=== WORK TO COMPLETE ===
The entries below should be transcribed exactly, every one of them.

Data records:
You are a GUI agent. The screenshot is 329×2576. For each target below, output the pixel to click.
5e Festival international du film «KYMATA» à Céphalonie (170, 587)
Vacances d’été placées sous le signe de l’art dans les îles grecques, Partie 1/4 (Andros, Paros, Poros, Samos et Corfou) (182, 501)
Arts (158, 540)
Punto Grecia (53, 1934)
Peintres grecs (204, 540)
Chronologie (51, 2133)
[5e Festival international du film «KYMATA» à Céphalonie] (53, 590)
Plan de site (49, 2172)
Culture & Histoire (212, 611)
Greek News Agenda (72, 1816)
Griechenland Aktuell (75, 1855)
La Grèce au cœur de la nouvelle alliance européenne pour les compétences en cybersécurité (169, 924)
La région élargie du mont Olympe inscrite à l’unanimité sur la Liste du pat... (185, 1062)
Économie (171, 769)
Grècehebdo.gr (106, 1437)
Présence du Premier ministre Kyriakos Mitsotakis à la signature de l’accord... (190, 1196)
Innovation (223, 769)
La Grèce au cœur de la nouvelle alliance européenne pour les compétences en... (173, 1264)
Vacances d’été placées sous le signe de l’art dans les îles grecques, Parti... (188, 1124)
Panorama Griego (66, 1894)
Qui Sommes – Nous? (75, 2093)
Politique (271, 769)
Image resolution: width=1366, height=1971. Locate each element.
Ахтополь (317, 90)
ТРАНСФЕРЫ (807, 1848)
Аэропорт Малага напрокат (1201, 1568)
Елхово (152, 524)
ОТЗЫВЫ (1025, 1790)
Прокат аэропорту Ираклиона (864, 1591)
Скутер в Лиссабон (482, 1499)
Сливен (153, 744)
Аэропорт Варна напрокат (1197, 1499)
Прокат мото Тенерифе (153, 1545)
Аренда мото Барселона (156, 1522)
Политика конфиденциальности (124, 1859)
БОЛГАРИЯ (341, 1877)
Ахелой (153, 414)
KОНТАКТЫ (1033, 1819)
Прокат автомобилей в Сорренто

=== RESULT OF THE EXERCISE ===
You are a GUI agent. The screenshot is 329×2576. For each target below, output the pixel to click.
5e Festival international du film «KYMATA» à Céphalonie (170, 587)
Vacances d’été placées sous le signe de l’art dans les îles grecques, Partie 1/4 (Andros, Paros, Poros, Samos et Corfou) (182, 501)
Arts (158, 540)
Punto Grecia (53, 1934)
Peintres grecs (204, 540)
Chronologie (51, 2133)
[5e Festival international du film «KYMATA» à Céphalonie] (53, 590)
Plan de site (49, 2172)
Culture & Histoire (212, 611)
Greek News Agenda (72, 1816)
Griechenland Aktuell (75, 1855)
La Grèce au cœur de la nouvelle alliance européenne pour les compétences en cybersécurité (169, 924)
La région élargie du mont Olympe inscrite à l’unanimité sur la Liste du pat... (185, 1062)
Économie (171, 769)
Grècehebdo.gr (106, 1437)
Présence du Premier ministre Kyriakos Mitsotakis à la signature de l’accord... (190, 1196)
Innovation (223, 769)
La Grèce au cœur de la nouvelle alliance européenne pour les compétences en... (173, 1264)
Vacances d’été placées sous le signe de l’art dans les îles grecques, Parti... (188, 1124)
Panorama Griego (66, 1894)
Qui Sommes – Nous? (75, 2093)
Politique (271, 769)
Image resolution: width=1366, height=1971. Locate each element.
Ахтополь (317, 90)
ТРАНСФЕРЫ (807, 1848)
Аэропорт Малага напрокат (1201, 1568)
Елхово (152, 524)
ОТЗЫВЫ (1025, 1790)
Прокат аэропорту Ираклиона (864, 1591)
Скутер в Лиссабон (482, 1499)
Сливен (153, 744)
Аэропорт Варна напрокат (1197, 1499)
Прокат мото Тенерифе (153, 1545)
Аренда мото Барселона (156, 1522)
Политика конфиденциальности (124, 1859)
БОЛГАРИЯ (341, 1877)
Ахелой (153, 414)
KОНТАКТЫ (1033, 1819)
Прокат автомобилей в Сорренто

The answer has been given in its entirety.